¿Cómo es esa historia suya de profesor en Bogotá?
“Yo era representante de una firma textil en Bogotá, pero iba colado a clases de derecho en la Universidad de Los Andes que dictaba el profesor Abelardo Forero Benavides . Para conseguir algo más de ingresos daba clases de geografía, historia y educación física en el Colegio Otto Hahn”.
Y es militar...
“Estuve dos años en la Escuela Militar de Cadetes y me hice suboficial del Ejército”.

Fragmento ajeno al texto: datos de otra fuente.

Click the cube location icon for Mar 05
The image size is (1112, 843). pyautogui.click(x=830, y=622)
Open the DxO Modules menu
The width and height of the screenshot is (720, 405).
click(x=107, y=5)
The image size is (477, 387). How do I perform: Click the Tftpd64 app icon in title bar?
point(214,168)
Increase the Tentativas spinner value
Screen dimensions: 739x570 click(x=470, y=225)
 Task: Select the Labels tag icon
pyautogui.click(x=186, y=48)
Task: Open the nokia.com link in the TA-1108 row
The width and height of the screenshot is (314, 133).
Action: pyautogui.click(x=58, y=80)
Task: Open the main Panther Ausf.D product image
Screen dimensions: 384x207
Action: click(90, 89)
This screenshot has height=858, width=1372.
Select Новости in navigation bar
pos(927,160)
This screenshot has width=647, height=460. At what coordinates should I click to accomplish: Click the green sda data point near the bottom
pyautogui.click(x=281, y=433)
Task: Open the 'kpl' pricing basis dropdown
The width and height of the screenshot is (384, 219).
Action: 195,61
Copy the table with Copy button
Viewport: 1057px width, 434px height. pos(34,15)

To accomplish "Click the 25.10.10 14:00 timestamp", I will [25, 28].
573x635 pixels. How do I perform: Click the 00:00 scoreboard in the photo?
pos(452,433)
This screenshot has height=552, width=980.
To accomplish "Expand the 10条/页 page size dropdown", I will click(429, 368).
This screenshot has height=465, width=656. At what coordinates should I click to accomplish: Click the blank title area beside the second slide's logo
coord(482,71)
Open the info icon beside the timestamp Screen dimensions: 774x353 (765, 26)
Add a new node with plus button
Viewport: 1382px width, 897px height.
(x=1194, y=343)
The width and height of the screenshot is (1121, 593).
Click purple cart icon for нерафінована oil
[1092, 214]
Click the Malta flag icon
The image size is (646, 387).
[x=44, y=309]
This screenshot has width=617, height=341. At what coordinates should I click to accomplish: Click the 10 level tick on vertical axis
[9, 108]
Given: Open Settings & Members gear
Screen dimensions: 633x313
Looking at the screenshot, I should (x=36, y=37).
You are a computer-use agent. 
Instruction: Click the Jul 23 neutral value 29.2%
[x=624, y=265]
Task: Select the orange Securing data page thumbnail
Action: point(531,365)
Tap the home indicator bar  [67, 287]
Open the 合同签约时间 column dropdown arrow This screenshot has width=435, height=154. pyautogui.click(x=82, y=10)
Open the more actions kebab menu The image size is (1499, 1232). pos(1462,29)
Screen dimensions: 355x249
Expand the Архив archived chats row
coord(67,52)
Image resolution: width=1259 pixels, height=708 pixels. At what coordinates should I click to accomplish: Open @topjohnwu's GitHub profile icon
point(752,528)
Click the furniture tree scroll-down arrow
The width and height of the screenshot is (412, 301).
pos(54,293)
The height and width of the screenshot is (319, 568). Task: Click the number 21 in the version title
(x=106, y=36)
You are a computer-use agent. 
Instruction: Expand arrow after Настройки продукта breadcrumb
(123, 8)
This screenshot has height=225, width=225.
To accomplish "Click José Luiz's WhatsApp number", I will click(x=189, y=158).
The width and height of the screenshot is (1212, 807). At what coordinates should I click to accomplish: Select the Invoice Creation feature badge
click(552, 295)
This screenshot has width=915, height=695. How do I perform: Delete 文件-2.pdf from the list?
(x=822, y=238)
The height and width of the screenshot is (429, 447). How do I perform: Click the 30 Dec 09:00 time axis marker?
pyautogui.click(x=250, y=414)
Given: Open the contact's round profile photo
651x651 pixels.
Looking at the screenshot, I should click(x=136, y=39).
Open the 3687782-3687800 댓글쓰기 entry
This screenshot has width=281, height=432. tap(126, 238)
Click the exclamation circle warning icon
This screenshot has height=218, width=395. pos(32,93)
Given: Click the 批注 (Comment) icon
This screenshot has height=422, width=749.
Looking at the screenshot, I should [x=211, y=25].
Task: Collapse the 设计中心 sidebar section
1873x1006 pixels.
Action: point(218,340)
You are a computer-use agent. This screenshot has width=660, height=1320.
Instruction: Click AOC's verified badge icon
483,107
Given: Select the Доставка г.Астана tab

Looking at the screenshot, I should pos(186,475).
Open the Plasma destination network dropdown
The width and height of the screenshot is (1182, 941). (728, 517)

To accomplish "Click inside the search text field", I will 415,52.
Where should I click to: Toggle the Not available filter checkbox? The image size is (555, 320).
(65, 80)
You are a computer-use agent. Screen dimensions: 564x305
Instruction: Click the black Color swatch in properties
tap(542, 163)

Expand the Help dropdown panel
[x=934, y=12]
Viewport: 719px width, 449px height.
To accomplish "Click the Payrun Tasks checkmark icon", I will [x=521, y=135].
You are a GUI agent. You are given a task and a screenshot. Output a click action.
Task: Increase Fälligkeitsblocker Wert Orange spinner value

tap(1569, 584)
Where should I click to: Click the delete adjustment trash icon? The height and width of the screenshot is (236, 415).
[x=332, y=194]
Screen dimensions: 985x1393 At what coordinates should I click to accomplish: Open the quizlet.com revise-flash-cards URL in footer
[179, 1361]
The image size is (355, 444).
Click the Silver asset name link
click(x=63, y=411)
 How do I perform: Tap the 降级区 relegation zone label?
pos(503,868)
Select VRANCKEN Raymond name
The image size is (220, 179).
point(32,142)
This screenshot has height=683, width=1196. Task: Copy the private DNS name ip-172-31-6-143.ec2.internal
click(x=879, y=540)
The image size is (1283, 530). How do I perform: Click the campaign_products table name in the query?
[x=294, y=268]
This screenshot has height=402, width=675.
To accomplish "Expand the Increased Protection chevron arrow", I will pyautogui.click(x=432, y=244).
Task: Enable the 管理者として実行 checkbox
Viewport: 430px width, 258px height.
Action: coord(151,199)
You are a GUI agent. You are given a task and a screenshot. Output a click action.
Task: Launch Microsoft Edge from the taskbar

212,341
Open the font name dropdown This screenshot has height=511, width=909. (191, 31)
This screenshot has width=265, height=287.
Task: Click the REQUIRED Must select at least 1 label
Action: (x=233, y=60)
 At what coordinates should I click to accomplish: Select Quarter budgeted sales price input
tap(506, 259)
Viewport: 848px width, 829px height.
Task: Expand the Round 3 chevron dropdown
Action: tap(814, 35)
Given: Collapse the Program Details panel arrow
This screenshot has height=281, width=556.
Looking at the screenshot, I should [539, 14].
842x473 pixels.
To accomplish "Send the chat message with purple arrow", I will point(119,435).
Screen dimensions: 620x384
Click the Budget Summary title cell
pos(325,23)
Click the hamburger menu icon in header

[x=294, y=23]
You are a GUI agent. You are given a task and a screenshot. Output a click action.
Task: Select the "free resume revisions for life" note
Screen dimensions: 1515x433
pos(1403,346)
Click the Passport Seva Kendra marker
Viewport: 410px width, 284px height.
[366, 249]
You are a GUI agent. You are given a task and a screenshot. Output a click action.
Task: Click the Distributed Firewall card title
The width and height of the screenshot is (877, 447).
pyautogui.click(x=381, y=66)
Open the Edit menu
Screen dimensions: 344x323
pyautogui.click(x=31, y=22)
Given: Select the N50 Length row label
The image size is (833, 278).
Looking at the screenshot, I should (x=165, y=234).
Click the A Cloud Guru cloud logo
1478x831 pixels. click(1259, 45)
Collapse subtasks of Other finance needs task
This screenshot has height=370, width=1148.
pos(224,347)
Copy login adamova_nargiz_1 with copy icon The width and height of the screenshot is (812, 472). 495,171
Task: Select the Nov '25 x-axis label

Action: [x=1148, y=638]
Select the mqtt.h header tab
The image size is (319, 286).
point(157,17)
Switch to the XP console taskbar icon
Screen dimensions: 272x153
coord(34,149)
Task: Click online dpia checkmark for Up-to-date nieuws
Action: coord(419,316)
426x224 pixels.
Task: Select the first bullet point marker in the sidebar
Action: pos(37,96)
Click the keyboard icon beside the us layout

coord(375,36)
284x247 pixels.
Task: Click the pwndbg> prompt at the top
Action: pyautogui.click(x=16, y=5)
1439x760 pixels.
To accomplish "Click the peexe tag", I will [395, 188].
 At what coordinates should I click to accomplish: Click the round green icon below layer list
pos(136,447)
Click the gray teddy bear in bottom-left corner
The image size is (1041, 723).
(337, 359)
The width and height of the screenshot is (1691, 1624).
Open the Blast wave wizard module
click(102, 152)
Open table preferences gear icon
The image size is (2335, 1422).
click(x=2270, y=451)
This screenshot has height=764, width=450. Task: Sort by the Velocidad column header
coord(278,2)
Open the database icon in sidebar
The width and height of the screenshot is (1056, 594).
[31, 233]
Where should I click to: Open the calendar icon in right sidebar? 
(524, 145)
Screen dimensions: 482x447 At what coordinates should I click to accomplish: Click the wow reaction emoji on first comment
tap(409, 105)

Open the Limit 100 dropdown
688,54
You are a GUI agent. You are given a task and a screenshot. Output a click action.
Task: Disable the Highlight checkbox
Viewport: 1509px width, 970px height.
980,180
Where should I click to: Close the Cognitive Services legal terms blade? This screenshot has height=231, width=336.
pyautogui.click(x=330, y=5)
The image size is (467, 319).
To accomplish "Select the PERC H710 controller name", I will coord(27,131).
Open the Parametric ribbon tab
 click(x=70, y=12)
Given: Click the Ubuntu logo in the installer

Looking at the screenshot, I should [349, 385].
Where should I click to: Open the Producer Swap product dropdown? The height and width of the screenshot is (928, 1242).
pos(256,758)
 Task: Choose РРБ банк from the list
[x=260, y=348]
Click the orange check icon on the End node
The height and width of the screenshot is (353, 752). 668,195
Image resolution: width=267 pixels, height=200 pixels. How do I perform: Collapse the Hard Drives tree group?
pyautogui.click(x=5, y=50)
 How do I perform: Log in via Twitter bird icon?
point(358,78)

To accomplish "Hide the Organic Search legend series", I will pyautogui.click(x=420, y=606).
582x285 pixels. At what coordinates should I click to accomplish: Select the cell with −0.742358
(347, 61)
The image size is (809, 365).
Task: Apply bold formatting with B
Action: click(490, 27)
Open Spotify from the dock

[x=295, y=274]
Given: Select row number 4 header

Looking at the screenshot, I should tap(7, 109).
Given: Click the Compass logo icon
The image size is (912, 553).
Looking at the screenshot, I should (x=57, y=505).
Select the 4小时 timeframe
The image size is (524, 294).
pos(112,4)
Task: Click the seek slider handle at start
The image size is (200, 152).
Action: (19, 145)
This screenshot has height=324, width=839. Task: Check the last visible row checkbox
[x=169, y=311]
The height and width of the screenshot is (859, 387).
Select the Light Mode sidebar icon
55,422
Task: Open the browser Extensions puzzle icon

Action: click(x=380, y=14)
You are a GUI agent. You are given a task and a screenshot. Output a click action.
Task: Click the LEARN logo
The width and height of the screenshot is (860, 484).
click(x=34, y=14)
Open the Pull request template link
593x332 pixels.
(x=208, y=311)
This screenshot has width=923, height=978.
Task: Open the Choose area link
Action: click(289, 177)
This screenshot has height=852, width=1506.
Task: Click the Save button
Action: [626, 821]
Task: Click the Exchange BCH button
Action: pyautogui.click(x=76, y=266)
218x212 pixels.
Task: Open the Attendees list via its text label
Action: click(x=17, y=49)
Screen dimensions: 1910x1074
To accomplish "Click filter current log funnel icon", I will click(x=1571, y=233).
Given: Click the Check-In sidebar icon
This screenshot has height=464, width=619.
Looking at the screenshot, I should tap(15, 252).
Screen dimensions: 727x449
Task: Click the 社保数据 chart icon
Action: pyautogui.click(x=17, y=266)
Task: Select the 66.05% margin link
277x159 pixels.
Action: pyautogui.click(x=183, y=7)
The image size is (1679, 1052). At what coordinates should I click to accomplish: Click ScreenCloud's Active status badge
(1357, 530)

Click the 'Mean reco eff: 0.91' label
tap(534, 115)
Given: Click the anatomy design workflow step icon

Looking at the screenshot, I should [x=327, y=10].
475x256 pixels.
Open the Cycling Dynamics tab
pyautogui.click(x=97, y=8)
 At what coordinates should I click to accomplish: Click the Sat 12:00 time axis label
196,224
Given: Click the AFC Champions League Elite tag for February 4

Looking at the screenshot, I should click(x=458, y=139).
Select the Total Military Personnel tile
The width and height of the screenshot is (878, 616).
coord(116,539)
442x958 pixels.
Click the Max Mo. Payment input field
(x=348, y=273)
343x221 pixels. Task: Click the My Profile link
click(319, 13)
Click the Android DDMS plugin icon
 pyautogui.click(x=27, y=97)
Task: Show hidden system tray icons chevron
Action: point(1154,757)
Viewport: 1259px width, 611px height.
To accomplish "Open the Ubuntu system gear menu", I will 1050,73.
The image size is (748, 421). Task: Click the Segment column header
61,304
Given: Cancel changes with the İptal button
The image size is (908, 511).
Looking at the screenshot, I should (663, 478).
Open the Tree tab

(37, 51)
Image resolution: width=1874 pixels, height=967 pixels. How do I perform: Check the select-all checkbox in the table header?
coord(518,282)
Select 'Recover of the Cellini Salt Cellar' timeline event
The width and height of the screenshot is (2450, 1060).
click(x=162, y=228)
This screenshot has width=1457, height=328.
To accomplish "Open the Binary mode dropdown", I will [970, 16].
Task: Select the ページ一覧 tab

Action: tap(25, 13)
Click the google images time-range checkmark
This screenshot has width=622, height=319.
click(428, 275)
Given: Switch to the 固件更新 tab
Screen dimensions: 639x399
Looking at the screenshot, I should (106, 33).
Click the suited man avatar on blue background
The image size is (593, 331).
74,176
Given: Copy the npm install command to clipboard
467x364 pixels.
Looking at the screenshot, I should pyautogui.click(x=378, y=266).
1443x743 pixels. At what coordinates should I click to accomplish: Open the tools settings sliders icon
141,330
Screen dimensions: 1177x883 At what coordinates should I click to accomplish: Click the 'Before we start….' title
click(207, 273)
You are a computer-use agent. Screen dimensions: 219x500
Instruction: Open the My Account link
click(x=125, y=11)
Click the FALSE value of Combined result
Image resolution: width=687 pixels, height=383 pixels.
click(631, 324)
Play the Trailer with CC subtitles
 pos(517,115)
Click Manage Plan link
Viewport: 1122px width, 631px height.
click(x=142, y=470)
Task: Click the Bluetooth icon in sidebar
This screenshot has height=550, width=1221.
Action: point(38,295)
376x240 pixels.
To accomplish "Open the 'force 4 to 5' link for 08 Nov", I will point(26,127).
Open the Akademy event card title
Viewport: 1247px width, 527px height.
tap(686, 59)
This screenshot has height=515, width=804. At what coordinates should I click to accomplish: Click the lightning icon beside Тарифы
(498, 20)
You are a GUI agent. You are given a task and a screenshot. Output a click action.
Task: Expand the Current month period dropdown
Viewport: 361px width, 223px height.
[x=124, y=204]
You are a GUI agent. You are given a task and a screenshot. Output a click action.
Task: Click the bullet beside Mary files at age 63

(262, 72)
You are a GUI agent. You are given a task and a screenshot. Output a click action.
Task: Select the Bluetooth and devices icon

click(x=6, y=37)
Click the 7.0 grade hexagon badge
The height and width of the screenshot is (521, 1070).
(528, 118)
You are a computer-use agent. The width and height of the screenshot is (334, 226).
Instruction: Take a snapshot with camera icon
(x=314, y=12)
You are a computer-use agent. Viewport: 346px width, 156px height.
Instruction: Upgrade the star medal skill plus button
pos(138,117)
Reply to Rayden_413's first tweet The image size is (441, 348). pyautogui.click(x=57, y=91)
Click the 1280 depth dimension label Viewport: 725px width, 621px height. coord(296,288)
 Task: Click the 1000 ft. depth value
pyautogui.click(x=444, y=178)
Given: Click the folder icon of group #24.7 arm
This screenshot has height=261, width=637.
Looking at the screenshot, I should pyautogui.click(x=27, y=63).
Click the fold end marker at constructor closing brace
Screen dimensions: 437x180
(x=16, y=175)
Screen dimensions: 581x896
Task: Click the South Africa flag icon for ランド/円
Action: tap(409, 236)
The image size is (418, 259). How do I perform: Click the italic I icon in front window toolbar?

¿Cómo se vinculó al ciclismo?
“Todo empezó en Bicicletas Arius de la carrera 70, cuando me hice socio del almacén de al lado de Alfonso Flórez , Banano y la familia Restrepo. Después manejé Romek y Bicicletas de Montaña”.
¿Trajo el ciclomontañismo al país...?
“Yo traje unas bicicletas de ciclomontañismo que no se conocían aquí. Después organizamos ciclopaseos que darían origen a la Comisión antioqueña, con la que se puso en marcha este deporte en 1987”.
¿Cuál es su sentir frente al Clásico El Colombiano?
“Enriquece el espíritu de quienes están en la organización y de los que participamos en él. Corrí 15 ediciones, después me vinculé a la organización y hoy lo dirijo al lado de un equipo muy competente. Son 30 años de estar en él, acompañando la obra social que lo rodea”.
¿Cómo hace para que las distintas ramas del ciclismo tengan tanto éxito?
“Ante todo tener a Dios de mi lado lo mismo que a mi familia. Este éxito se basa en quienes te acompañan como sucede con mis colegas del Comité Ejecutivo de la Federación. Santiago Botero y Mariana Pajón , por ejemplo, son el reflejo de quienes han tenido a su lado en diversos órdenes, empezando por sus padres, técnicos, patrocinadores y dirigentes”.
¿Qué balance hace de Fedeciclismo?
“En estos años conseguimos títulos mundiales en la ruta, el bicicrós, el ciclomontañismo y en la pista. Fueron doce medallas de oro en los Suramericanos de Medellín (98 % de producción); siete en los Panamericanos de México (78 %) y tres en los Olímpicos de Londres (48%). Obtuvimos sedes de Panamericanos, Suramericanos y Copas del Mundo de pista. He estado al lado de los ciclistas, como delegado o como presidente, en los principales logros mundiales con Santiago Botero , María Luisa Calle , Laura Abril, Fabio Duarte , Carlos Alberto Betancur y Mariana Pajón”.
¿Cómo lleva estos años en Bogotá sin tener a su familia al lado?
“Este ha sido mi apostolado. Mi camino casi todos los días es del apartamento a la Federación y de allí al apartamento. Otros ratos son para tener reuniones con directivos del deporte y patrocinadores. La vida me dio esta oportunidad de ayudarle al ciclismo”.
¿Por qué muchos ciclistas hablan de usted como si se tratara de un papá?
“Los muchachos son muy agradecidos. Con motivo de tantas competencias internacionales, a los corredores de Colombia de diferentes categorías y modalidades se les ha podido dar la mano con mucho cariño”.
¿Qué planes tiene?
“Completar mi tercer período en la Federación el 30 de enero. Colaborar con la construcción de los nuevos escenarios para el ciclismo en Medellín: el velódromo y la pista de Supercross Mariana Pajón ; estar pendiente de una Copa Mundo de bicicrós que le darán a Colombia; el Mundial de pista de Cali y la celebración de los 40 años del Clásico El Colombiano”.